Il y a un livre que j’ai feuilleté plus souvent que les autres. Un livre d’histoire ambitieux car doublé d’un puissant geste littéraire. Un livre sur le massacre de la Saint-Barthélemy. Je l’ai davantage feuilleté parce qu’un certain Eric Zemmour assurait que le massacre des hérétiques huguenots avait sauvé la France. Et je l’ai davantage feuilleté parce que je me demandais si nous pouvions pas basculer dans un contexte où la haine de l’autre, l’angoisse eschatologique, pouvaient déboucher sur des violences de masse. Un contexte où on arme 30 000 réservistes formés en dix jours et où des militants identitaires prétendent vouloir sauver le monde.

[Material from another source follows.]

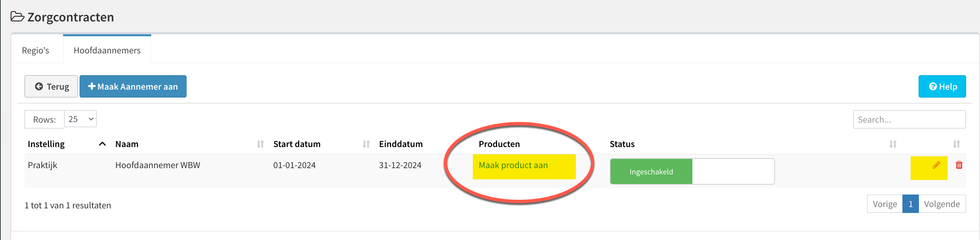The height and width of the screenshot is (240, 980).
Task: Click the orange pencil edit icon
Action: coord(936,165)
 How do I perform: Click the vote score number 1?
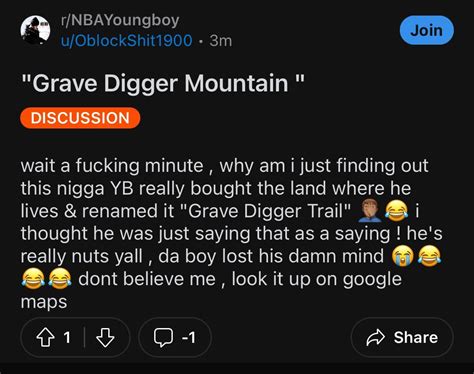pos(67,337)
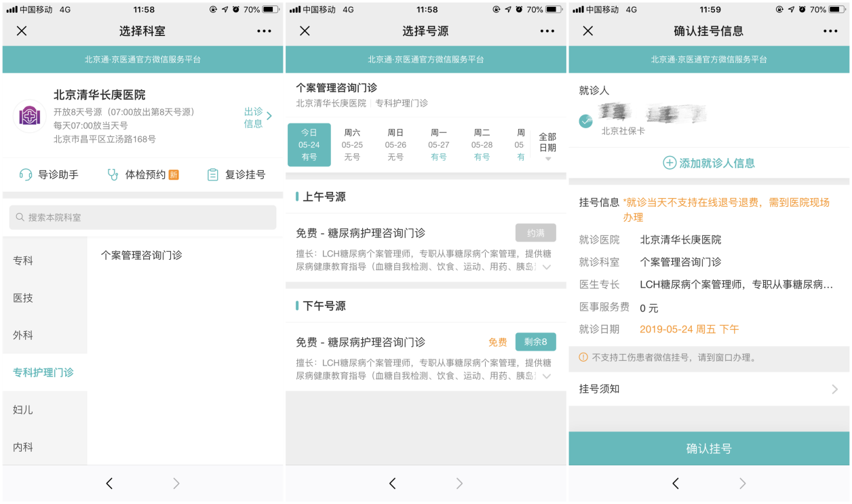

Plutôt qu’une lecture “verticale”, sur les causes immédiates et les enjeux politiques du massacre de la Saint-Barthélemy (le massacre de milliers, de dizaines de milliers de protestants en France, dans les derniers jours de l’été 1572), Jérémie Foa en propose une lecture “horizontale” : il veut comprendre qui sont les victimes, qui sont les tueurs, qui sont les auteurs des crimes de papiers, qui sont ceux qui sauvent et ceux qui condamnent, pendant une gigantesque tuerie. Quelques dizaines de chapitres retracent chacun un épisode de cet été infernal. Ce qu’il découvre en épluchant les archives judiciaires de la conciergerie, les inventaires après décès rédigés par des notaires, les martyrologues protestants bien plus pertinents qu’on pourrait le penser, résonne beaucoup avec des réflexions qui ont marqué sa génération de chercheurs : il multiplie les références, les citations, à l’histoire de la Shoah, du génocide tutsi… Il est question d’un massacre perpétré par des hommes tout aussi “ordinaires” que les massacreurs nazis analysés par Browning : ce sont des personnes parfois aisées, souvent fort bien intégrées à leurs paroisses. Ailleurs, une citation de l’historienne Hélène Dumas ouvre un chapitre évoquant les “massacres de proximité”.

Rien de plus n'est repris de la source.